== TASK DESCRIPTION ==
What is needed is the number of lines below that contain the string "computer", with no other text.

+ + + +

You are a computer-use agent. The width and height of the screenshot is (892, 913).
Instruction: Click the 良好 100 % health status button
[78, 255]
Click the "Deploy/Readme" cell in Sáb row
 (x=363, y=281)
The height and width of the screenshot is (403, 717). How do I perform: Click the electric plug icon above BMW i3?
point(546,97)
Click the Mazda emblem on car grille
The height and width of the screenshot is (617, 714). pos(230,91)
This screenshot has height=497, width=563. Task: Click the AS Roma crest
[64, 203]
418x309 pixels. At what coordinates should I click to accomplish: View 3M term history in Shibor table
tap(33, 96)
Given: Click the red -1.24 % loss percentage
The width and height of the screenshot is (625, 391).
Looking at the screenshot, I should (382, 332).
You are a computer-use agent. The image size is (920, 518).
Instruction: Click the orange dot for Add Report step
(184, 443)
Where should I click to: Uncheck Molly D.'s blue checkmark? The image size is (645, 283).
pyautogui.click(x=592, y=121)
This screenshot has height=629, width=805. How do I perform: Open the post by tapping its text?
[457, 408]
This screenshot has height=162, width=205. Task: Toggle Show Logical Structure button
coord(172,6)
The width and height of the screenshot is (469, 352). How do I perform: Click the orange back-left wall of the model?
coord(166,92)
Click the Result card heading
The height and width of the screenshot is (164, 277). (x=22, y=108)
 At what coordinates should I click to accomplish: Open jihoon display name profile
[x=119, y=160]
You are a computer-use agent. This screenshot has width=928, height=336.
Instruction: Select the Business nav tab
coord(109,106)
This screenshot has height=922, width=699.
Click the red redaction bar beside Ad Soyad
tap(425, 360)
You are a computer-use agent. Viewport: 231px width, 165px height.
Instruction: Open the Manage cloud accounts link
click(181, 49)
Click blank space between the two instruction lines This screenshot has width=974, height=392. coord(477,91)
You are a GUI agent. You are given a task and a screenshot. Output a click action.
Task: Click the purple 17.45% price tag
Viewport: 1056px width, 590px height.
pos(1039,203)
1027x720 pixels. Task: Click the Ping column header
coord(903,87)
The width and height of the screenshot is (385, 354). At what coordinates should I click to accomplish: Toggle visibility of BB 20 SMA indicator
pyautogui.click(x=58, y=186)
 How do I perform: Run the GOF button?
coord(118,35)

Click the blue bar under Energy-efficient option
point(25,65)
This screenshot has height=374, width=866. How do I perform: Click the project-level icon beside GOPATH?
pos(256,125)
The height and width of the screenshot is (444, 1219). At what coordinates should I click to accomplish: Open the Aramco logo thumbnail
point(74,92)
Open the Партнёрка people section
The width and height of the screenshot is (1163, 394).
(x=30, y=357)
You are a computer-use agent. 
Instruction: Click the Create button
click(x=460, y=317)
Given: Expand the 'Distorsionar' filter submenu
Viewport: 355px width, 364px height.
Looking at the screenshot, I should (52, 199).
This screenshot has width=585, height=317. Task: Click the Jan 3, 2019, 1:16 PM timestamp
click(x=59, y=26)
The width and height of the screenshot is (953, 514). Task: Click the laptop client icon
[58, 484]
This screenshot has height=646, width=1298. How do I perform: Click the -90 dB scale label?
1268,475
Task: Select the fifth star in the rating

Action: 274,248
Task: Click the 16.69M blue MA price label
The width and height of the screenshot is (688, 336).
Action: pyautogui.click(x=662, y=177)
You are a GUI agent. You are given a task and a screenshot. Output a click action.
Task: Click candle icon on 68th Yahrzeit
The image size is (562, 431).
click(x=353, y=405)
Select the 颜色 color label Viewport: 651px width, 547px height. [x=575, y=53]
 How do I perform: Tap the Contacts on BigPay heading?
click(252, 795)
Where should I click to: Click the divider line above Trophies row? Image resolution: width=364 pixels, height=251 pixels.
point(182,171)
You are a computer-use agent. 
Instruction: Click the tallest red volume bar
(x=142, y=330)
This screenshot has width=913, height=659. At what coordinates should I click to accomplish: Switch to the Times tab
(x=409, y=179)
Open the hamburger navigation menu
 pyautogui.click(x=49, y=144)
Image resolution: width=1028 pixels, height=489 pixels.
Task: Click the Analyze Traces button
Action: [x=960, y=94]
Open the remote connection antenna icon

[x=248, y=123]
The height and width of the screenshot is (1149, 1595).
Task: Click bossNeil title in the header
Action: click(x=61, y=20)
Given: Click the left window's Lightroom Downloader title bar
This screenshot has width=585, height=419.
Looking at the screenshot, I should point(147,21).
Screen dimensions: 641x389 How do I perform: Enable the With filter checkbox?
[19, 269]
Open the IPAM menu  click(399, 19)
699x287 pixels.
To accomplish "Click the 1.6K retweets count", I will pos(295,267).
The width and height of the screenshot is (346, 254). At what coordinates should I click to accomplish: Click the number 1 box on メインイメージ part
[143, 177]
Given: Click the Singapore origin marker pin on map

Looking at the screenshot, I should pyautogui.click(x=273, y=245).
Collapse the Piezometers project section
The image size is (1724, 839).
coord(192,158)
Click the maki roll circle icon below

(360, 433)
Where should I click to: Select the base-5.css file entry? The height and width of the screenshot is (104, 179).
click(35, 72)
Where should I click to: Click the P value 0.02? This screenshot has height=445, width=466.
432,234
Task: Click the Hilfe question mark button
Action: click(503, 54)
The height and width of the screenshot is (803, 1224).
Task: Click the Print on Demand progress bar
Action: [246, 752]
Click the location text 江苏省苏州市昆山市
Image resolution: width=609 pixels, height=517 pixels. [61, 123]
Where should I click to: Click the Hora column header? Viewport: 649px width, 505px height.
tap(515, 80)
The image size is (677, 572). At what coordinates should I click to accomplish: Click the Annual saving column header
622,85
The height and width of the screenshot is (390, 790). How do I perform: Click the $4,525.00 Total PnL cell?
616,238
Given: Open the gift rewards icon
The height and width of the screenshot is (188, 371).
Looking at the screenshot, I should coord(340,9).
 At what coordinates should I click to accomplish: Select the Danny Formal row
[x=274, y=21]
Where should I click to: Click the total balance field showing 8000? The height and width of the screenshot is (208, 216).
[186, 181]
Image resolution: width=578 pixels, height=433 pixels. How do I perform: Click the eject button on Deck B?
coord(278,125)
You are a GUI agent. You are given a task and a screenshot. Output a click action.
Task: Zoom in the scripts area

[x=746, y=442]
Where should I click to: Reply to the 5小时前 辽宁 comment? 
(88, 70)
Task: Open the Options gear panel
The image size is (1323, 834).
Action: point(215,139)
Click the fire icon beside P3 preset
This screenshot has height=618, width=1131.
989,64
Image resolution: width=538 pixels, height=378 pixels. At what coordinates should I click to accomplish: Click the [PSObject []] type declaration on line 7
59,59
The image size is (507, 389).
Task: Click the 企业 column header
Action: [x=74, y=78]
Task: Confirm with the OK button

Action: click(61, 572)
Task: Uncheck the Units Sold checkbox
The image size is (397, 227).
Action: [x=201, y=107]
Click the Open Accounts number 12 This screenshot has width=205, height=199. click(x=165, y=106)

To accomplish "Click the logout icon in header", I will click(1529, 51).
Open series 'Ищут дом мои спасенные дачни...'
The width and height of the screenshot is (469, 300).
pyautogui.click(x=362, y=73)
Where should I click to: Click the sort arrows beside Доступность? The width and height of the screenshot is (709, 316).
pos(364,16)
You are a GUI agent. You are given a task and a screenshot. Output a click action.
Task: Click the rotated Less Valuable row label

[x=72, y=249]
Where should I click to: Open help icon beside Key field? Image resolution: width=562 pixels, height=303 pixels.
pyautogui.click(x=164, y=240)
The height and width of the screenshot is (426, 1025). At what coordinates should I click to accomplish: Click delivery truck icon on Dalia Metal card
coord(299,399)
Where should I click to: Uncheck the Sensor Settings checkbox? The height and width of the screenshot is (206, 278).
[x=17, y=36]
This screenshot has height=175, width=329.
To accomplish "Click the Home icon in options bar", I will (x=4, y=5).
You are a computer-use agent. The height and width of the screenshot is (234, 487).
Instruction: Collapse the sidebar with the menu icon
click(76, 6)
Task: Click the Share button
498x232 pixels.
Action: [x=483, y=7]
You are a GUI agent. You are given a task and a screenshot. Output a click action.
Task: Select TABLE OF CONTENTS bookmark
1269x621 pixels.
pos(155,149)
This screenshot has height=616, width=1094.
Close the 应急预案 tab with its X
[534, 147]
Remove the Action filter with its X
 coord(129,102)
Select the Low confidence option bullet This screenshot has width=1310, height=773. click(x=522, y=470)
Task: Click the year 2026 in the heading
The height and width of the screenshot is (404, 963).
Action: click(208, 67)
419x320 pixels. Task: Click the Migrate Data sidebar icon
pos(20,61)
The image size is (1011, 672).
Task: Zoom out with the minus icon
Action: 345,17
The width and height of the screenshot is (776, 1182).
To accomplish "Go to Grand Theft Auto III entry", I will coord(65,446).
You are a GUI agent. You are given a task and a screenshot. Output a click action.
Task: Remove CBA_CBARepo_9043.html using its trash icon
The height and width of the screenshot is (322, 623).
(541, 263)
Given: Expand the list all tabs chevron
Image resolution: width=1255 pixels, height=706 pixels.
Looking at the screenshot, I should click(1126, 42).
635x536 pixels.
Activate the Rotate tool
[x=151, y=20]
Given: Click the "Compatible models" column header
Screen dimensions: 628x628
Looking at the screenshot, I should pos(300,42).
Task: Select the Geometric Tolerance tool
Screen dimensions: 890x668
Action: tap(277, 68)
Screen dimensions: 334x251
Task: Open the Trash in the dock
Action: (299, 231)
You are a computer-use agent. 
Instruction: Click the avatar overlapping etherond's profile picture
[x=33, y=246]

+ + + +

== COMPLETED EXERCISE ==
8